Can anyone help me with embroidering a mono on a children's visor. I have some orders and have purchased a great visor and now can't figure out how to put the embroidery on the visor. My hat attachment says not for visors. Using the regular hoop is impossible because the visor isn't flexable enough. I have these to be ready tomorrow and really need suggestions. Thanks for any help. Betsy


----------



## Rodney (Nov 3, 2004)

What embroidery machine are you using?


----------



## Rankin Sports (Apr 12, 2009)

If its a standard hat hoop for a commercial embroidery machine, just use the hat frame and a couple pieces of backing to give the hat support.


----------



## tfalk (Apr 3, 2008)

We did a couple of visors for someone using Fast Frames but they were not easy... had to clamp them to the frame or they were jumping all over the place.

Hmm, I should probably try doing one with the new SWF we just got since it has a much different cap frame than the Brother PR600's we've been using.


----------



## lizziemaxine (Nov 14, 2007)

Have you tried your hat attachment? I use mine for visors all the time.


----------



## dan-ann (Oct 25, 2007)

I have the pr 600s I just finished doing sunvisors. First you do know you can not do the actual bill part of the visor? you have to do the band.

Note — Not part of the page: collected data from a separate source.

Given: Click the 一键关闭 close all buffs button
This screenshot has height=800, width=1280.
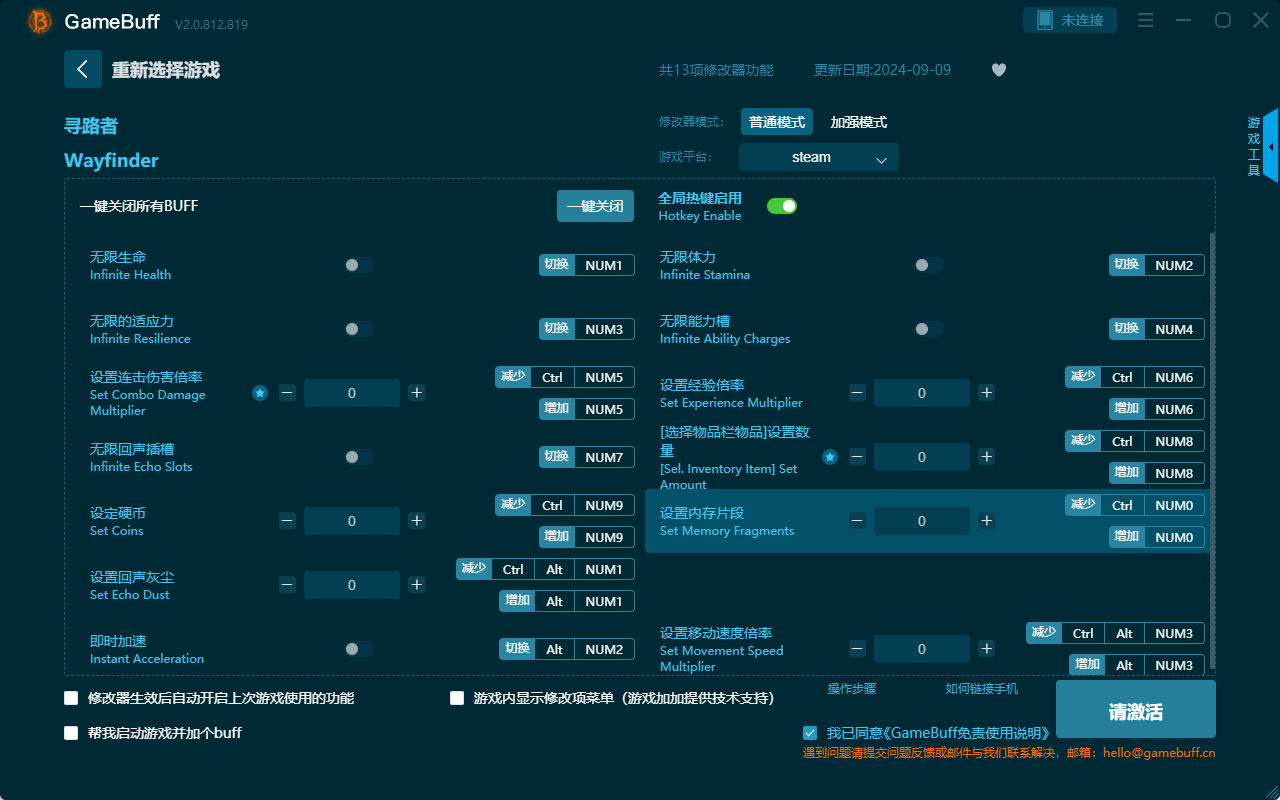Looking at the screenshot, I should pyautogui.click(x=595, y=205).
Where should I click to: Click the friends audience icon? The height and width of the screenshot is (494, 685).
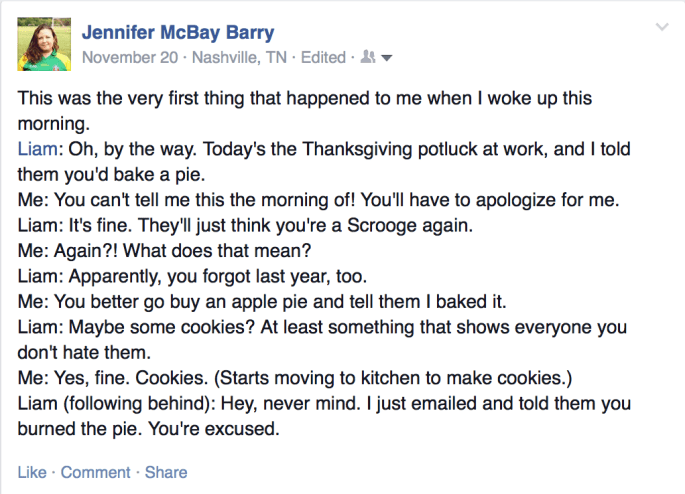coord(367,58)
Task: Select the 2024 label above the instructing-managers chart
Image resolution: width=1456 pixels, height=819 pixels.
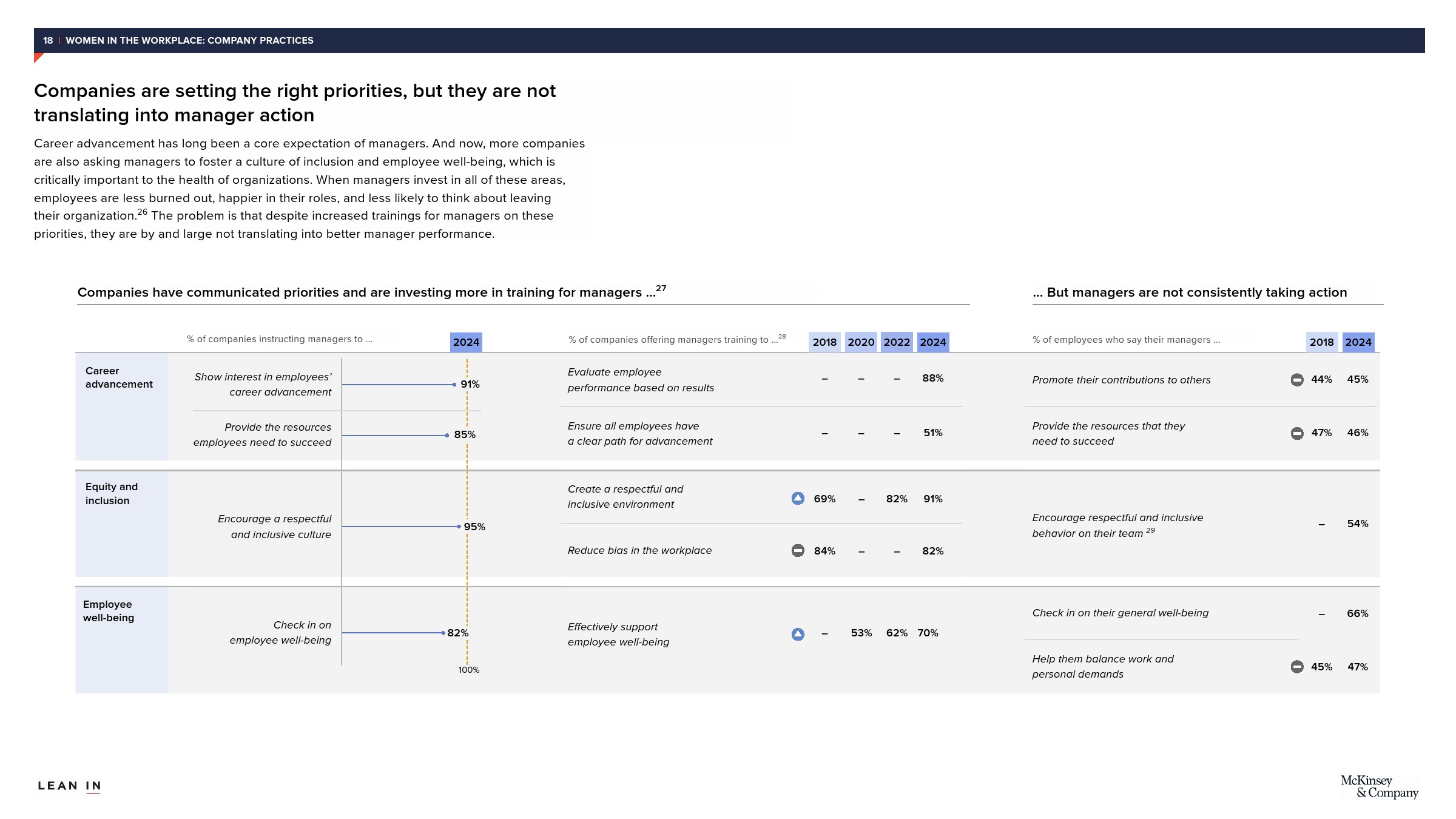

on my hat hoop I hoop them backwards. instead of putting them in like a hat I reverse it and put the bill right next to me when I hoop- that gives you the most sewing room and once you play with it - it is easy to do- instead of the position the design is normally in for a hat you have to rotate it and always run a trace to make sure it is going to be on the band and not hit any part of the frame


----------



## imeccentric (May 13, 2007)

Sally is right on this one pr600's just hoop it backwards. Regular commercial machines just do them like any other hat.


----------



## zlf0261 (May 2, 2009)

Greetings,

I think you can using embroidery double side tapes, please trying. I hope this can help you.

Good luck,
Nianhui Zeng from Auto Embroidery Digitizing Inc.


----------



## scimprints (May 9, 2009)

I use a hat hoop with 2 pieces of tear away and spray adhesive. It is a pain in the rump though. I charge more for hats and even more for visors.


----------



## HGE (Mar 3, 2009)

My barudan sews them just like a hat, no extra tear away backing or anything. Just make sure the pattern is not taller then the visor. I heard about someone who did that once.. 
what do they say? Measure twice cut once? Bah..!


----------